Not Making MyPlate
Most Americans’ plates do not resemble the nutritionally-balanced quadrants on the USDA’s MyPlate (the new federal guidelines for a healthful daily diet). So note market research firm The NPD Group’s new food and beverage findings, as reported in an online article by Pizzamarketplace.com (December 13, 2011).
More alarming was the revelation that, when a “MyPlate day” was achieved, people were more likely to consume more than three meals on that day.In fact, few of the average consumers’ plates even come close to the ideal. Using NPD’s National Eating Trends research, which continually tracked eating and drinking habits of U.S. consumers for more than 30 years, MyPlate days were calculated based on consumers who, on the same day, achieved at least 70% of the daily recommended intake for dairy, fruit, grains, protein and vegetables. For the average consumer, only 2% of their MyPlate-attainment days (about 7 days per year) came near the USDA’s guidelines.

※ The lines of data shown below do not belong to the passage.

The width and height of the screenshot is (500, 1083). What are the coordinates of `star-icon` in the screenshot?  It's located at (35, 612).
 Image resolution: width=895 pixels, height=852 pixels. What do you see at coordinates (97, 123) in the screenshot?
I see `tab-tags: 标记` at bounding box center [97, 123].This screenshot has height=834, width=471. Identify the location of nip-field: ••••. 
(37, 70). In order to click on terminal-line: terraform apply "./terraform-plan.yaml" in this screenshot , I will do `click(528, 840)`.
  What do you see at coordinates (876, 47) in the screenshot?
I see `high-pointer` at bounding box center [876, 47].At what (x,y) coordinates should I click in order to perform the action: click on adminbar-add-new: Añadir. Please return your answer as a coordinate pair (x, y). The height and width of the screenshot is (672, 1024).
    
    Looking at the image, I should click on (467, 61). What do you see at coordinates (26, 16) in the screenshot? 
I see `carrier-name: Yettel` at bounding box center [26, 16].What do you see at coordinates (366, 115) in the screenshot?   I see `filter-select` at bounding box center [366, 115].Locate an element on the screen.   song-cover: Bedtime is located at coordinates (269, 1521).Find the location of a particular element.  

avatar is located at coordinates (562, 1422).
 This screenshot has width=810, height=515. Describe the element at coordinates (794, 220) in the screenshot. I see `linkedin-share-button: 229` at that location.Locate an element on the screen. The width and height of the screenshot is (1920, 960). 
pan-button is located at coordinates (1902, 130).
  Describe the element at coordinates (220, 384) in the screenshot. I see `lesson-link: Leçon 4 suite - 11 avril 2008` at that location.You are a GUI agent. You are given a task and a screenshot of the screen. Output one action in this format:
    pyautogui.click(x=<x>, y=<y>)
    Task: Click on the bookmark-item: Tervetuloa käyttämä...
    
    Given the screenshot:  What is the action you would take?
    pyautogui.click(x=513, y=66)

Darren Seifer, NPD food and beverage industry analyst, commented: “Clearly there is a need for consumers to change their eating behaviors. With more than 65% of adults in NPD’s nationally representative consumer panel classified as either overweight or obese, the necessity behind change could not be more apparent.”
Although most consumers are seemingly more aware of what they are supposed to eat to maintain a healthy diet, sometimes what they actually eat is totally different. Since the MyPlate program was only released last year, time will tell if consumers’ eating behavior will change for the better.